• REQUIREMENT: The answer should be an exact copy of the lines from the line with "The image size is (632, 862)." through the last line of the entries, and no other lines.

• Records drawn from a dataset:
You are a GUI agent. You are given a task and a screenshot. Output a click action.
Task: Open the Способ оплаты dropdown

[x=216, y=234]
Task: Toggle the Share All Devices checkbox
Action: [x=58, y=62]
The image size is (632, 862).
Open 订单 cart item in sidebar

• RESPONSE BOX:
The image size is (632, 862).
Open 订单 cart item in sidebar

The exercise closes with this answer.